将所述干细胞与包含刺激因子的培养基接触，所述刺激因子能诱导所述干细胞发育为治疗用再程序化细胞；

从所述培养基中回收所述治疗用再程序化细胞；以及

将所述治疗用再程序化细胞或由其成熟的细胞植入到需要治疗用再程序化细胞的宿主中。

2.如权利要求1所述的治疗用再程序化方法，其中，所述干细胞选自由胚胎干细胞、胎儿干细胞、身体干细胞、专能成年祖细胞、杂交干细胞、经过修饰的生殖细胞、脂肪来源的干细胞以及原性细胞构成的组。

3.如权利要求2所述的治疗用再程序化方法，其中，所述原性细胞是精原干细胞。

4.如权利要求1所述的治疗用再程序化方法，其中，所述刺激因子选自由化学物质、生物化学物质和细胞提取物构成的组。

5.如权利要求4所述的治疗用再程序化方法，其中，所述刺激因子是选自由5-氮杂-2’-脱氧胞苷、组蛋白去乙酰酶抑制剂、正丁酸和曲古菌素A构成的组的化学物质。

6.如权利要求4所述的治疗用再程序化方法，其中，所述刺激因子是选自由全细胞提取物、细胞质提取物和核质提取物所构成的组的细胞提取物。

7.如权利要求6所述的治疗用再程序化方法，其中，所述细胞提取物分离自干细胞，所述干细胞选自由胚胎干细胞、胎儿神经干细胞、专能成年祖细胞、杂交干细胞和原性细胞构成的组。

8.如权利要求1所述的治疗用再程序化方法，其中，所述宿主是哺乳动物。

9.如权利要求1所述的治疗用再程序化方法，其中，所述干细胞分离自所述宿主。

10.如权利要求1所述的治疗用再程序化方法，还包括如下步骤：使所述治疗用再程序化细胞成熟，以定型为组织特异性系代。

11.一种治疗用再程序化方法，包含：

分离精原干细胞(SSC)；

将所述SSC与包含刺激因子的培养基接触，所述刺激因子能诱导所述SSC发育为全能细胞；

从所述培养基中回收所述全能细胞；以及

将所述全能细胞或由其成熟的细胞植入到需要治疗用再程序化细胞的宿主中。

12.一种治疗用再程序化方法，包括：

提供杂交干细胞；

将所述杂交干细胞与包含刺激因子的培养基接触，所述刺激因子能诱导所述杂交干细胞发育为全能细胞；

从所述培养基中回收所述全能细胞；以及

13.一种治疗用再程序化细胞，包含：

已被暴露给刺激因子的SSC，所述刺激因子已导致所述SSC成熟或分化为全能或多能细胞。

14.一种治疗用再程序化细胞，包含：

已被暴露给刺激因子的多能干细胞，所述刺激因子已导致所述多能干细胞成熟或分化为更定型的细胞系代。

15.一种方法，用于制造杂交干细胞，所述方法包含：

获得供体细胞，其中，所述供体细胞是双倍体；

获得宿主细胞；

对所述宿主细胞摘除细胞核；

将所述供体细胞或其细胞核与所述宿主细胞融合；以及

分离出所述杂交干细胞。

16.如权利要求15所述的方法，其中，所述供体细胞选自由胚胎干细胞、身体细胞、原性细胞和治疗用再程序化细胞所构成的组。

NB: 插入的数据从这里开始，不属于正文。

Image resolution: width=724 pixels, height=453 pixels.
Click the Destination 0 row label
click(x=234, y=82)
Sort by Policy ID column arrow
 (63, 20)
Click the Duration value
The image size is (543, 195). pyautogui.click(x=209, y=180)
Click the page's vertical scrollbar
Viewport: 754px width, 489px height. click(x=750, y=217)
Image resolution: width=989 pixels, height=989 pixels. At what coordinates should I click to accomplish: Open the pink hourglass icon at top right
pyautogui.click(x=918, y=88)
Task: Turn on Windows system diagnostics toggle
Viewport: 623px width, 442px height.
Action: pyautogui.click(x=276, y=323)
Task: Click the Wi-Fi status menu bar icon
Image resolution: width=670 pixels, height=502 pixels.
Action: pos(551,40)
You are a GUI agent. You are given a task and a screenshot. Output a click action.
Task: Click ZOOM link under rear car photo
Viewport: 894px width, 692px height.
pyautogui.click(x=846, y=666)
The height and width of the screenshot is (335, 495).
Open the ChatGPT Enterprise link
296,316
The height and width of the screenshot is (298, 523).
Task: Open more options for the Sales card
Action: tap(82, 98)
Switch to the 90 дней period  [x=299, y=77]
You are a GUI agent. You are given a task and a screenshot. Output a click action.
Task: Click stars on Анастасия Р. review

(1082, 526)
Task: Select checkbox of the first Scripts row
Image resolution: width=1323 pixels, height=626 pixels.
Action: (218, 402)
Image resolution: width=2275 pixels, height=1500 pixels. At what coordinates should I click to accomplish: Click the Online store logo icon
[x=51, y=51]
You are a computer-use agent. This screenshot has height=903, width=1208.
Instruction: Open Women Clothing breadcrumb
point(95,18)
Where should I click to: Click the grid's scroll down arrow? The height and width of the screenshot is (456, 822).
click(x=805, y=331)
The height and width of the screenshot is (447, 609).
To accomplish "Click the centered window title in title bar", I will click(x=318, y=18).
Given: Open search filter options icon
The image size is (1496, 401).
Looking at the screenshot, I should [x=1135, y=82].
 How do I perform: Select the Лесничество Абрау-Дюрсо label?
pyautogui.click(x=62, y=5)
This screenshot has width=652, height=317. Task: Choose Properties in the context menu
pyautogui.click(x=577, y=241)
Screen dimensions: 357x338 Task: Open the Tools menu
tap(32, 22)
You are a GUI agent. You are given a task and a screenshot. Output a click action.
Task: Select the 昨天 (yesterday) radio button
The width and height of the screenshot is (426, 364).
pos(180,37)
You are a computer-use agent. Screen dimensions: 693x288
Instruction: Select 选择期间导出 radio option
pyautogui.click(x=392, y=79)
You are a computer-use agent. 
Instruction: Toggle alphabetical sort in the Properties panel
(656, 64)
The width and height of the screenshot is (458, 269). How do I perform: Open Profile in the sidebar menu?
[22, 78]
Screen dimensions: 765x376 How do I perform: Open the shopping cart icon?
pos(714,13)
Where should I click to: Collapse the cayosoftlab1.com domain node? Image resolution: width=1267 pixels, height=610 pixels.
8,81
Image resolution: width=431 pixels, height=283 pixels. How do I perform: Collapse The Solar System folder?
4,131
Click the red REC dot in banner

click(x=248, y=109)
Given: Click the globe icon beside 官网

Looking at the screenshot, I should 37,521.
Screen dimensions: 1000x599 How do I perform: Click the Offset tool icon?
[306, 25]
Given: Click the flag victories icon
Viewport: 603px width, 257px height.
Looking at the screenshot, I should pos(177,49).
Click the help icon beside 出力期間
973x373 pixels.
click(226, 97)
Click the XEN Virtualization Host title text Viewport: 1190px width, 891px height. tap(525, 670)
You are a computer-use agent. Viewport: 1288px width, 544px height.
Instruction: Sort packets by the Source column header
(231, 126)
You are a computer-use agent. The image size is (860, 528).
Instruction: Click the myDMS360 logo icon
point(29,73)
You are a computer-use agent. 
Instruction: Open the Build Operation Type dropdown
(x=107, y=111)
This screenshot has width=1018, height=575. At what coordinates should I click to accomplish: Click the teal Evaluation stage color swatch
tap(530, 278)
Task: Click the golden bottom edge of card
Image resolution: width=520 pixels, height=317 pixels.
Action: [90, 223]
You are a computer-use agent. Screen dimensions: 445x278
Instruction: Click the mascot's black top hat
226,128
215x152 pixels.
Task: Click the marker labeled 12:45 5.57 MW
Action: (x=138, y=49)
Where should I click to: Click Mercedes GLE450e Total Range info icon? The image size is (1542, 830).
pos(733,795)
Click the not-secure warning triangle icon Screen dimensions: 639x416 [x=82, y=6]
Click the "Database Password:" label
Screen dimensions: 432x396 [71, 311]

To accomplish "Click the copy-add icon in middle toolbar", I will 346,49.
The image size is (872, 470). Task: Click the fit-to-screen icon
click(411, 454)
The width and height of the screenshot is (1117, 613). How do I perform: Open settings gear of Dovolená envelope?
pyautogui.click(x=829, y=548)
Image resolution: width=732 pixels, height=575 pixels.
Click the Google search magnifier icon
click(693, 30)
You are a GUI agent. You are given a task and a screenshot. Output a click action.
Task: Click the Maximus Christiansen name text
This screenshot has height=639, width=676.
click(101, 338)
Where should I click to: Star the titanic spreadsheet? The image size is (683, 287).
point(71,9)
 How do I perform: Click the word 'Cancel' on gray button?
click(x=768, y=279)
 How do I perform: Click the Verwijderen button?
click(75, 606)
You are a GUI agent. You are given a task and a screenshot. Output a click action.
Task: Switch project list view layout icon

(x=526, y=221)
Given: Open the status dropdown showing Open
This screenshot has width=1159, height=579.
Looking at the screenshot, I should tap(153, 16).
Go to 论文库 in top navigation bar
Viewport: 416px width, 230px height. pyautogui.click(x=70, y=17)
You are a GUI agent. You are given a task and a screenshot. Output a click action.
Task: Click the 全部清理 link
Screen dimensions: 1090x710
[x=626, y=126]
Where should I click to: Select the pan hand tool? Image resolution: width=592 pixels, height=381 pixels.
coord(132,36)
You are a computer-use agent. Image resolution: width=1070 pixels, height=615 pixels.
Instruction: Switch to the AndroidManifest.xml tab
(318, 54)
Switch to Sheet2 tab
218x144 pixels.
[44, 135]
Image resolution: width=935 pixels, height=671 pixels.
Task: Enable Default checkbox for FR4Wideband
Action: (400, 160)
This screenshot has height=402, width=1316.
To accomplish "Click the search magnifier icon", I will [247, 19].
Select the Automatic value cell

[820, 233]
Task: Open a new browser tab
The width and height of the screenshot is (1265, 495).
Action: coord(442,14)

17.如权利要求15所述的方法，其中，所述供体细胞处于G₀期。

18.如权利要求15所述的方法，其中，所述宿主细胞选自由胚胎干细胞、胎儿神经干细胞和专能成年祖细胞构成的组。

19.如权利要求15所述的方法，还包括如下步骤：在所述获得步骤之后并且在所述摘除细胞核步骤之前培养所述宿主细胞历经四次传代。

20.如权利要求15所述的方法，其中，所述供体细胞和所述宿主细胞来自哺乳动物。

21.如权利要求15所述的方法，其中，所述供体细胞和所述宿主细胞来自同一个体。

22.如权利要求15所述的方法，其中，通过选自由化学、机械、物理、x-射线照射以及激光照射摘除细胞核所构成的组的方法，来摘除所述宿主细胞的细胞核。

23.如权利要求15所述的方法，还包括如下步骤：在与所述供体细胞融合之前，对所述已摘除细胞核的宿主细胞进行大约三天的培养。

24.如权利要求15所述的方法，其中，所述融合步骤包括选自由电融合、微注射、化学融合或基于病毒的融合构成的组的融合方法。

25.如权利要求15所述的方法，其中，所述分离步骤包括荧光活化的细胞拣选。

26.如权利要求15所述的方法，还包括在所述分离步骤之后培养所述杂交干细胞。